My suspicion above clearly awaits rigorous scrutiny before it can be accepted, but for now, for sake of argument, let's suppose that the few longest-lived people of all time must indeed be in some way so special that we might need to reconsider the true universality of the heterogeneity result. What practical, biomedical significance (you knew this was coming—why else would I write this editorial?) would that have? Evidence of a completely different kind is beginning to emerge indicating that such outliers may not be so paradoxical as they seem, and moreover that they have the potential to teach us things of great biomedical import.

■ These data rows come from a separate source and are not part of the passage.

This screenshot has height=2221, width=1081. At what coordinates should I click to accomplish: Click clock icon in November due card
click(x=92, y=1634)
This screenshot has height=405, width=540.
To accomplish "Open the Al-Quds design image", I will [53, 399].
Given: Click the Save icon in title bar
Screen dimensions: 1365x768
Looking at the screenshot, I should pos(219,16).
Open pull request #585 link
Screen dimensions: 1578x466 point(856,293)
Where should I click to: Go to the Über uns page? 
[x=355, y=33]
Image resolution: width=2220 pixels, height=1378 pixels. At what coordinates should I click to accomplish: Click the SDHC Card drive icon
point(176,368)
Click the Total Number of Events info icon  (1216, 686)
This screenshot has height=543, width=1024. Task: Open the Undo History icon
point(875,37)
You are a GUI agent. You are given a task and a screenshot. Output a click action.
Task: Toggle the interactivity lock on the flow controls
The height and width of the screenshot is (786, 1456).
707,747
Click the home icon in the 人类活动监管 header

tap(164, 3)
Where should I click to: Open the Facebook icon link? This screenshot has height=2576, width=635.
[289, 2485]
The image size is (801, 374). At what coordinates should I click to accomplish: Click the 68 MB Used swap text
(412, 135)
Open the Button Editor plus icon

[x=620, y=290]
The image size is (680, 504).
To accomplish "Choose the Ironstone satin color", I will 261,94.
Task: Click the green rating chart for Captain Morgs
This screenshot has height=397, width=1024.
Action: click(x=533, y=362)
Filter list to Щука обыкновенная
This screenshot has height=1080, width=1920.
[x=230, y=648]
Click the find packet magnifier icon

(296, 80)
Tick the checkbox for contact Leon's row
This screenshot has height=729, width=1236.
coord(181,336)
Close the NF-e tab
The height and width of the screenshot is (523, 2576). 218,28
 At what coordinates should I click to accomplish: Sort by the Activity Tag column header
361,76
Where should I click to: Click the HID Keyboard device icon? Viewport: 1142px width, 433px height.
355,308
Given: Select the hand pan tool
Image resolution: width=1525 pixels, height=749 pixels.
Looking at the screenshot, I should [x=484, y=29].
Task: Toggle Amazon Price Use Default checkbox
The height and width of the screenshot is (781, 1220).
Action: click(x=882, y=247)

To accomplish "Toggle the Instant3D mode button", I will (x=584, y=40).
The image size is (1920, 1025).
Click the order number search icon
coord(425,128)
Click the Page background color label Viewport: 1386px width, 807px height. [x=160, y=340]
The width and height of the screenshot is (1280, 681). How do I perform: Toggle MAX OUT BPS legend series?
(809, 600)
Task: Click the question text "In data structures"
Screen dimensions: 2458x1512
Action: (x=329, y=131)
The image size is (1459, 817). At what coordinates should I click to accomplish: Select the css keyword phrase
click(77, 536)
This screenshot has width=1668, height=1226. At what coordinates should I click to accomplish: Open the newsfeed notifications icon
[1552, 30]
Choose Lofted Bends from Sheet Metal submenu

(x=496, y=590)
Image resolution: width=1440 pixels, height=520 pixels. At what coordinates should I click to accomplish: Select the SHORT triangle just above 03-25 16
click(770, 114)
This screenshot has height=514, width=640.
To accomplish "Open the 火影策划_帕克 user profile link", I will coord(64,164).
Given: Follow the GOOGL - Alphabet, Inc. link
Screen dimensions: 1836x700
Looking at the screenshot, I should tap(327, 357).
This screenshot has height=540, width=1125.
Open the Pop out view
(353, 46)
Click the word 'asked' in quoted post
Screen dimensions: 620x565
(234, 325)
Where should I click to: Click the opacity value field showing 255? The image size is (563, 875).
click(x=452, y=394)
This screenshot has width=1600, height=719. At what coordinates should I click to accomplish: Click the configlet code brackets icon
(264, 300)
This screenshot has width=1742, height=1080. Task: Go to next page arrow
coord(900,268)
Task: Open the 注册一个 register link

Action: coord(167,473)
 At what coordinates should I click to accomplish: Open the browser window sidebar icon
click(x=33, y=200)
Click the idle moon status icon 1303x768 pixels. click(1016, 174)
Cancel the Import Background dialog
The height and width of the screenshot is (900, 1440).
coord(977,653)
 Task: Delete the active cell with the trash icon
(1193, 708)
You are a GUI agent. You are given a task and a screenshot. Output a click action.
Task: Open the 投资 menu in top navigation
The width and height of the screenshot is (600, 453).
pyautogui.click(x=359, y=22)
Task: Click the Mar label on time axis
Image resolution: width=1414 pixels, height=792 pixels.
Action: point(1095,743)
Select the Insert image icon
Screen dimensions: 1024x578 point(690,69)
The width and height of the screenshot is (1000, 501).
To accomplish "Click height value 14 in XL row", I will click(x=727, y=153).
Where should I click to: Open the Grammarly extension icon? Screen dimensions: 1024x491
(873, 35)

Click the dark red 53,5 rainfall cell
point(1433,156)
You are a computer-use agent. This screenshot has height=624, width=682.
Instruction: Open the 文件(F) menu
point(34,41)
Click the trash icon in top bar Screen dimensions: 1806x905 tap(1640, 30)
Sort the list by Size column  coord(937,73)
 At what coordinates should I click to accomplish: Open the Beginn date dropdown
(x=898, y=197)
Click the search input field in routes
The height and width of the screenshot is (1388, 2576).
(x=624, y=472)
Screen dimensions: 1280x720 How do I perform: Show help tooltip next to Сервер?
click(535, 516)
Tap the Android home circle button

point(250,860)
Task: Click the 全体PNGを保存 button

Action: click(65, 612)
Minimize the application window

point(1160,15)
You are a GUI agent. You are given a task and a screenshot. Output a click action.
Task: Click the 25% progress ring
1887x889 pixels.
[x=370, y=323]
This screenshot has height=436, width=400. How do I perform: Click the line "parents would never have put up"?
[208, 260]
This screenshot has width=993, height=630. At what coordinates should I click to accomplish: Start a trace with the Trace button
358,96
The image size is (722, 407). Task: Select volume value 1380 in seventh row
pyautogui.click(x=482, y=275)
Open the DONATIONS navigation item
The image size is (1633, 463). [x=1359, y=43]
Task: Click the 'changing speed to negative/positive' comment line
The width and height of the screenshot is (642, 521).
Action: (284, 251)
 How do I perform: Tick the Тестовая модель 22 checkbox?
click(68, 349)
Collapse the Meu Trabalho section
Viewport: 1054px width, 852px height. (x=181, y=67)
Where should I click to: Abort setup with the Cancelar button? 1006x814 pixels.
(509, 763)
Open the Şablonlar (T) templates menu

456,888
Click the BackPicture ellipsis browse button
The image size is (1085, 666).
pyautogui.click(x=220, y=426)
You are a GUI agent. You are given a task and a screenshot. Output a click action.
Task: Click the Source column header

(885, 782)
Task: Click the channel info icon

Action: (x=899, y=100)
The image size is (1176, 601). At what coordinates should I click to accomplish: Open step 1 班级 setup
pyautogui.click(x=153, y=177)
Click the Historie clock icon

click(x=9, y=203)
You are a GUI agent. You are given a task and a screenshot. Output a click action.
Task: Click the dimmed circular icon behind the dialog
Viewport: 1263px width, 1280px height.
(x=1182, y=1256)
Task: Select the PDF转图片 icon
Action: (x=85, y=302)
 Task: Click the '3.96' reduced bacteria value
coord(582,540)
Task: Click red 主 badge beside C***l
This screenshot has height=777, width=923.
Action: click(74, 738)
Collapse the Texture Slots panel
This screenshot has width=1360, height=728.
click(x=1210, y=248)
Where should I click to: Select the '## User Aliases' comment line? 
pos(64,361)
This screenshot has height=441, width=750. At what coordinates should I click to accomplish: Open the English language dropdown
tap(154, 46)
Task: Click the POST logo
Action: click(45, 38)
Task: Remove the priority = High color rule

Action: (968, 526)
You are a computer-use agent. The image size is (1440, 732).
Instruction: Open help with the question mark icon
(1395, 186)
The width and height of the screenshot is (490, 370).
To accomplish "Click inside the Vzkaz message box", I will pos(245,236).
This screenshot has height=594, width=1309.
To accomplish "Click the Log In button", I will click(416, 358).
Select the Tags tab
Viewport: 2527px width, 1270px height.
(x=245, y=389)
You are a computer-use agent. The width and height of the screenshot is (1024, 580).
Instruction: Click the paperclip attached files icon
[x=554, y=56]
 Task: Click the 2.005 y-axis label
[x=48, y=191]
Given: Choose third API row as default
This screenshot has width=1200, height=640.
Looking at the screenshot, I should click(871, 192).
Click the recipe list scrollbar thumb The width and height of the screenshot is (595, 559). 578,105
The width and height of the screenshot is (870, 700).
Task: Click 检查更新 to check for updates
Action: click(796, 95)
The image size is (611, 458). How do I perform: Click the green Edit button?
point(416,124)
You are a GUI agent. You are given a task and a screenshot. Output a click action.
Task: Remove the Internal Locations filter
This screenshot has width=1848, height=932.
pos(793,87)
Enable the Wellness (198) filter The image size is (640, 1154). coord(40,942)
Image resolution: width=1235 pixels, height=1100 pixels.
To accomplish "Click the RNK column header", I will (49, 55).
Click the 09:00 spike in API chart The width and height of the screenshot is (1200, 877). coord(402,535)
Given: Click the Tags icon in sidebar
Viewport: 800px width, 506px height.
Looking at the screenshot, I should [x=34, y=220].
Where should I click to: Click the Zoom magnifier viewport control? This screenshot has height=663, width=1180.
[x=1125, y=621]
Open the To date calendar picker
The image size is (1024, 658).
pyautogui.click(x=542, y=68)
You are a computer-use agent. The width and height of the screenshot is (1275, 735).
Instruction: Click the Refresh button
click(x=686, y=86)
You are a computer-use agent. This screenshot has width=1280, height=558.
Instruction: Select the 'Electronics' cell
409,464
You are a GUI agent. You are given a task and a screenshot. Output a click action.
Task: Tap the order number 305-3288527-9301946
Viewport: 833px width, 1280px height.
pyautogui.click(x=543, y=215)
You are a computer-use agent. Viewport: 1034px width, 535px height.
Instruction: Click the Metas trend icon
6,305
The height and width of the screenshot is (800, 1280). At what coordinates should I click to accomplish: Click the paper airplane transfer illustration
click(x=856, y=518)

The evidence in question is genetic. It's been more than 20 years since the discovery that one's age-specific mortality risk, arising from risk of both atherosclerosis and Alzheimer's disease, was substantially affected by one's genotype for the apolipoprotein E gene. 3 It was a huge shock to pretty much everyone that no other such genes were discovered for many years, this situation only changing when really huge studies were undertaken that could detect extremely small contributions to longevity. But the thing is, all such work has been restricted to genes in which multiple alleles are present in a substantial proportion of the population. Really rare alleles are basically not explored. And this matters hugely, because the only way that a polymorphism can persist in the population for long enough to become common is if there is evolutionary value in the variability—either a heterozygous individual is at an advantage, as in sickle cell anemia, or the population as a whole benefits from diversity—and that's just not going to happen very often. Rare alleles, on the other hand, can exist even if they have a bona fide selective disadvantage in the long term (so long as it's mild), just because random chance sometimes takes time to eliminate them. And such alleles may be good for us in old age even if they are mildly bad for us in youth (which is what evolution cares about). Sure enough. they are starting to turn up—in apolipoprotein A-1, 4 in transthyretin, 5 and even in the amyloid precursor protein 6 —and at least sometimes their effects on longevity seem to be huge.
Might alleles like these be responsible for the super-duper centenarian phenomenon? If they are rare, just having one or two of them would be enough to make someone an outlier. They wouldn't even need to be all that rare to fly under the radar of the sort of demographic analysis that I allude to above: 0.1% would certainly do that. Actually finding them systematically may be really hard, but hey, that's what big data is for, right? And applying such discoveries medically is a long way off, for sure, but the sooner we know what to do, the sooner we'll do it.